@Kaynafshar,
Alan McDougall wrote:My near death experience of which I know much more about than you do "Was not a hallucination of any kind"
Hallucinations are confused and meaningless.
How am I so sure my NDE was not an hallucination, because I have both hallucinated and had a profound NDE the difference between the two events was like comparing one to infinity
Well, Alan, but thine experiences surely cannot prove me or someone else that god exists. Frankly speaking I don't need god.
One remark: art thou not sinner? Why god should love thee and hate Hitler?
Kaynafshar wrote:what is perfect? can you really define something as perfect when we ourselves are so far from it? whos to say your view of perfect is the correct one?
By God I am reffering to our devine creator, and what I believe is the only God. An all "perfect" being, an answer to unanswerable questions, and something that calls to my heart which i cannot explain.
I suppose perfect is something that can't be damaged. If god suffers from our deeds than he is not god. At least not perfect god.

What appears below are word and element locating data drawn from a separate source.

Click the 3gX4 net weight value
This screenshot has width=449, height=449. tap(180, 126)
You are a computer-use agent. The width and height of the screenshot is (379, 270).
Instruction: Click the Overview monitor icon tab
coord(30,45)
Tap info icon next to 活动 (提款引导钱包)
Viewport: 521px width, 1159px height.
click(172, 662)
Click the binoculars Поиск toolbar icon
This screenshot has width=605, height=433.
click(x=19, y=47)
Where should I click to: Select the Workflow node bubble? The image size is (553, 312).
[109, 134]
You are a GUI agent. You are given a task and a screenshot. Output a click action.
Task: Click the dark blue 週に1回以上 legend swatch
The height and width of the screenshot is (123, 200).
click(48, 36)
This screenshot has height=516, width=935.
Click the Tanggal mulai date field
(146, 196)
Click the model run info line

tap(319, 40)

And what is divine creator? Who told thee there is such thing? If I decide to have a child,
I shall be his creator.
Kaynafshar wrote:Mircals. Our God has proven himself many times over to thos who did not believe in my opinion. Even things today such as the unchanged Qhoran, Wonders of nature on earth, an incomprehensible space...

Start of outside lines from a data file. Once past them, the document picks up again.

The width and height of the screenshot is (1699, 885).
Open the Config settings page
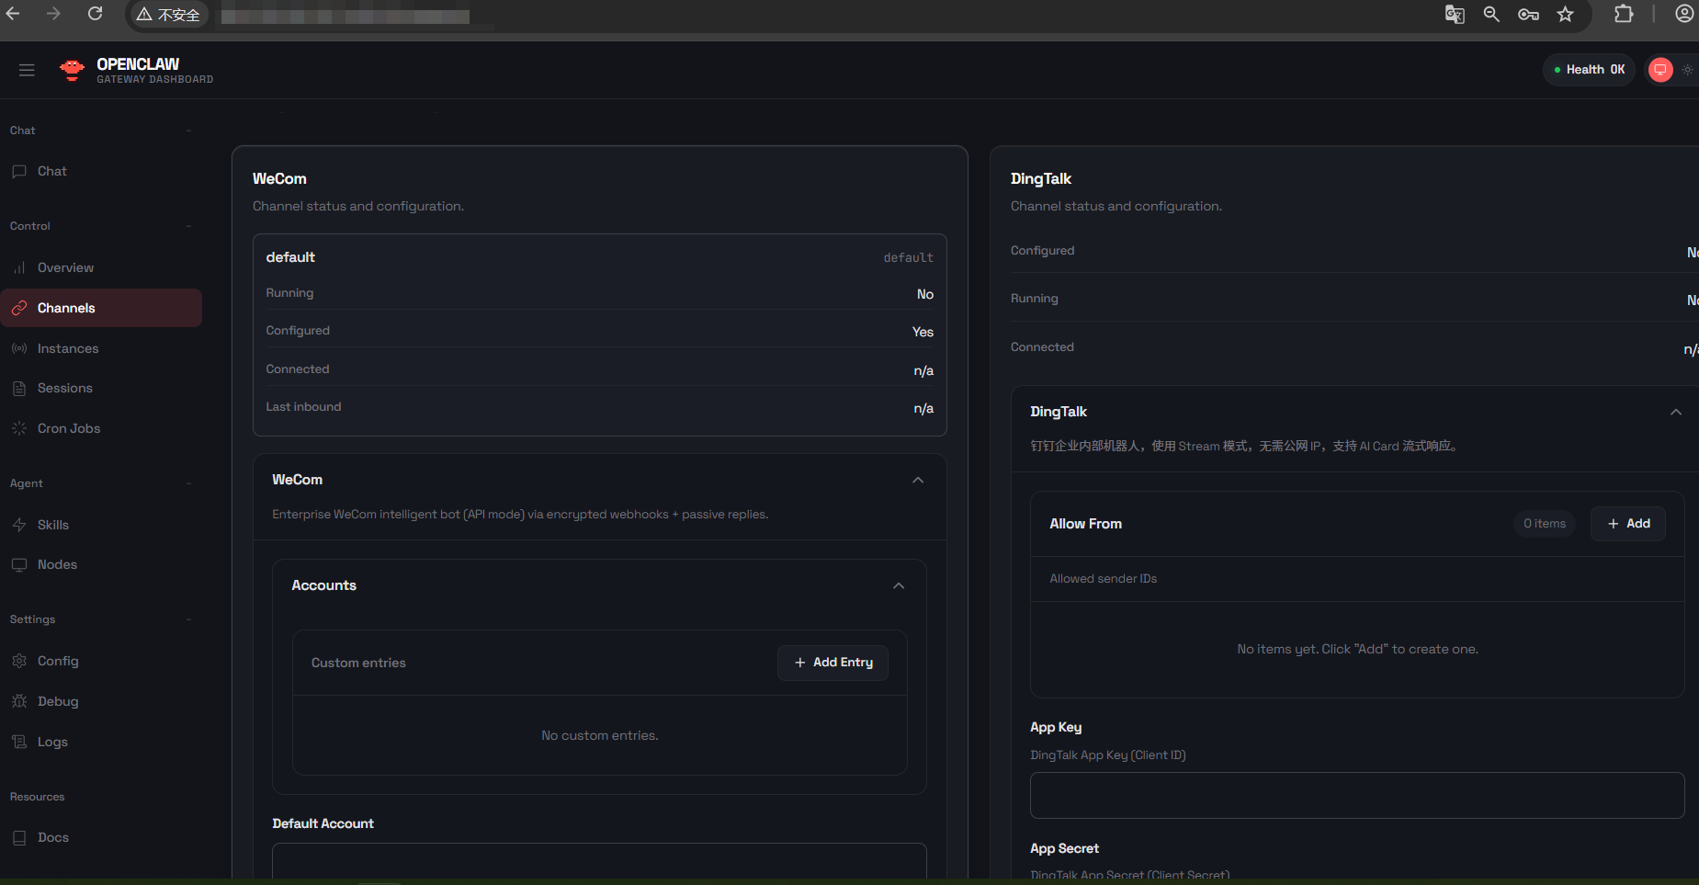57,661
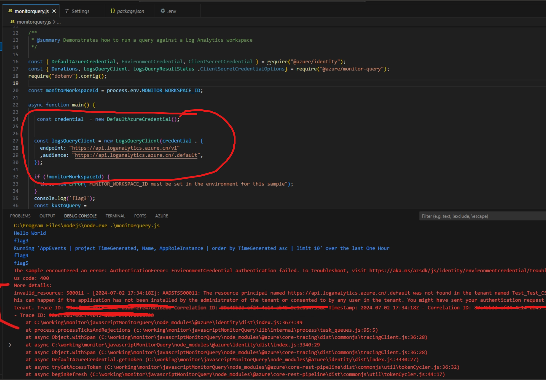This screenshot has width=546, height=380.
Task: Follow the endpoint URL on line 28
Action: pos(124,148)
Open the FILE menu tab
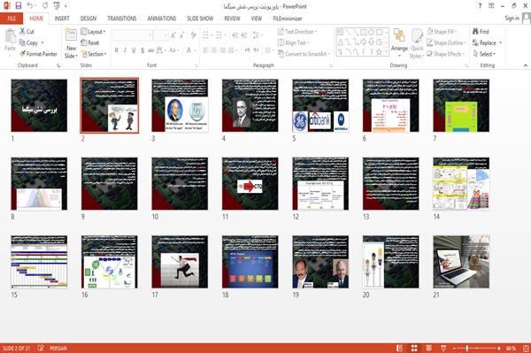531x353 pixels. [12, 19]

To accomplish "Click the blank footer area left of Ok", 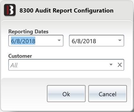I will pyautogui.click(x=24, y=94).
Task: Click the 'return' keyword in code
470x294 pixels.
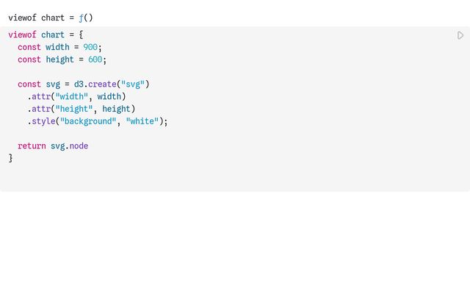Action: coord(32,146)
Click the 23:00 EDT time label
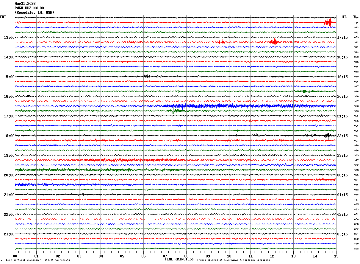The height and width of the screenshot is (264, 360). [9, 234]
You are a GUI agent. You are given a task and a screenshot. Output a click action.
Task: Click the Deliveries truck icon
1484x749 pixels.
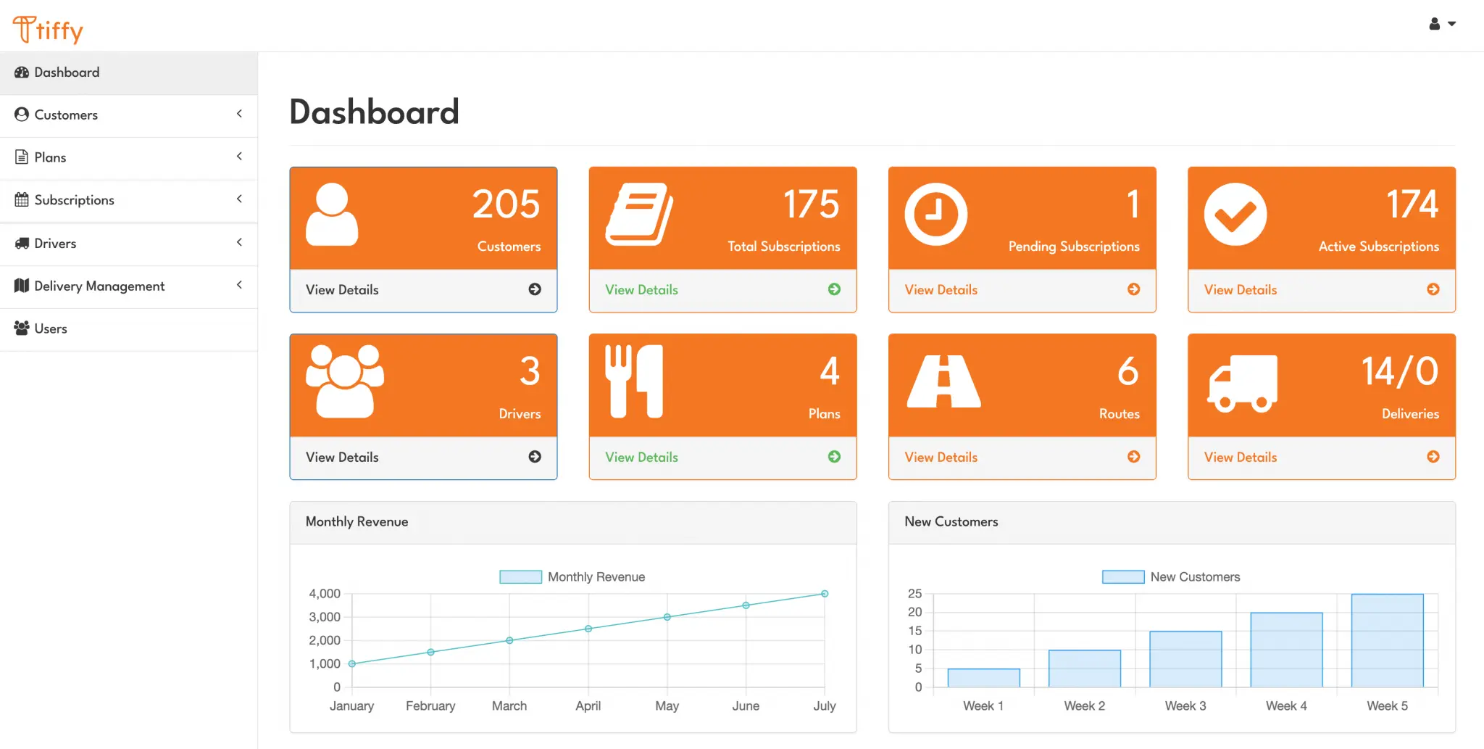point(1242,383)
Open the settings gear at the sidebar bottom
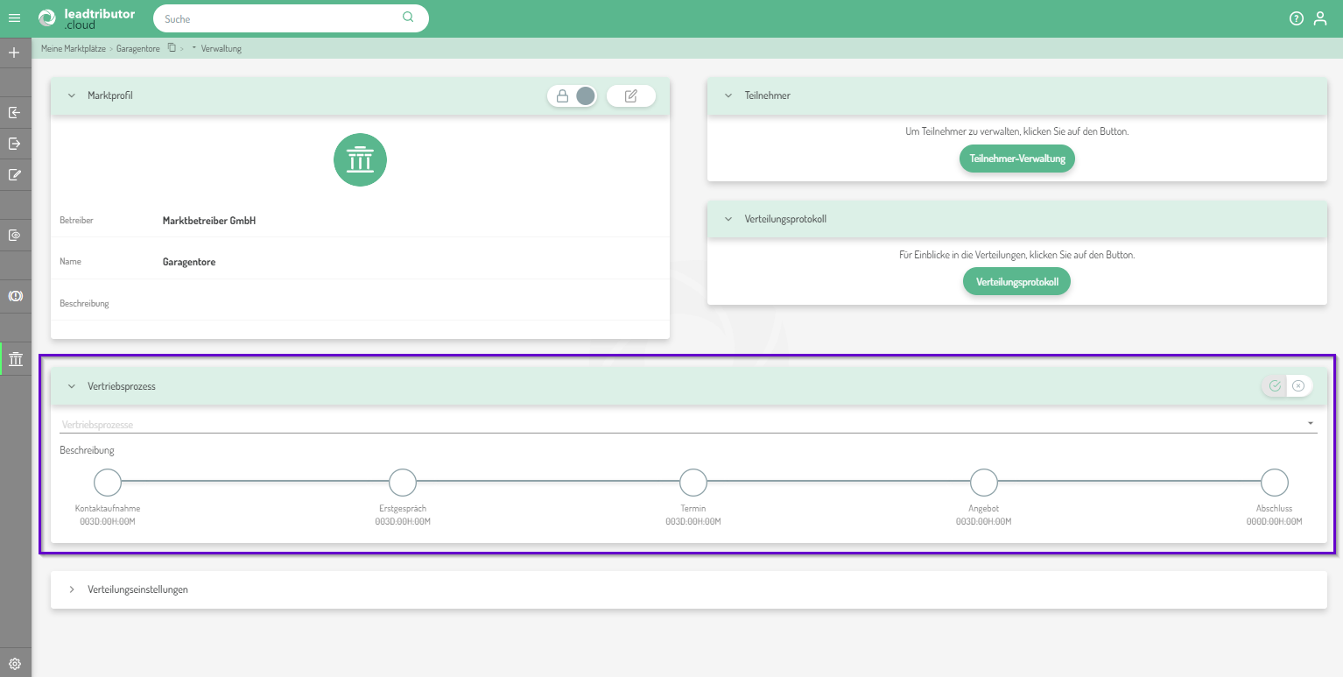The image size is (1343, 677). [14, 664]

and you assume thos were the only people on earth that had a belief? thats one small group of people out of the entire world. and sort of grounds for their belief did they have? just look at the Qhoran. it told that the world revolved around the sun hundreds of years before Galileo or Copernicus. and on top of that was written by an illiterate man.
First of all miracles are not proofs. If they really take place that indicates only how little we know about nature. "If not only 2000 years ago a man had resurrected from coffin and ascended to heaven, but now, before my eyes, and taught me from there that 2x2 is not 4, I should not believe him." Leo Tolstoy.
By the way, ideas we ascribe to Copernicus or Galileo were experessed in Ancient Greece.